Higher-order function
From Wikipedia, the free encyclopedia
In mathematics and computer science, higher-order functions or functionals are functions which do at least one of the following:
- take one or more functions as an input
- output a function
In mathematics these are also known as operators or functionals. The derivative in calculus is a common example, since it maps a function to another function.
In the untyped lambda calculus, all functions are higher-order; in a typed lambda calculus, from which most functional programming languages are derived, higher-order functions are generally those with types containing more than one arrow. In functional programming, higher-order functions that return other functions are said to be curried.
The map
function found in many functional programming languages is one example of a higher-order function. It takes a function f as an argument, and returns a new function which takes a list and applies the f to each element. Another very common kind of higher-order function in those languages which support them are sorting functions which take a comparison function as a parameter, allowing the programmer to separate the sorting algorithm from the comparisons of the items being sorted.
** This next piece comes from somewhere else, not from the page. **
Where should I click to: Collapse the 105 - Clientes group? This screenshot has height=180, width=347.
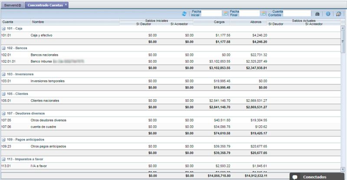point(3,94)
Other examples of higher-order functions include function composition, integration, and the constant-function function λx.λy.x.
[edit] Alternatives
Programming languages can achieve some of the same algorithmic results as are obtained through higher-order functions by dynamically executing code (sometimes called "Eval" or "Execute" operations) in the scope of evaluation. Unfortunately there are significant drawbacks to this approach:
- The argument code to be executed is usually not statically typed; these languages generally rely on dynamic typing to determine the well-formedness and safety of the code to be executed.
- The argument is usually provided as a string, the value of which may not be known until run-time. This string must either be compiled during program execution (using just-in-time compilation) or evaluated by interpretation, causing some additional overhead at run-time. In rare cases, this may actually result in faster overall execution because more information is available for optimization.
Macros can also be used to achieve some of the effects of higher order functions. However, macros usually cannot avoid the problem of variable capture; they may also result in large amounts of duplicated code, which can be more difficult for a compiler to optimize. Macros are generally not strongly typed, although they may produce strongly typed code.
Objects in an object-oriented programming environment can be used as higher order functions – a method of an object acts in many ways like a function, and a method may take objects (containing methods) as arguments or return objects with methods. Unfortunately, objects often carry additional run-time overhead compared to pure functions. Language syntax can introduce additional difficulties; an object must be created to hold any parameters that are functions, and any resulting function must also have an associated object.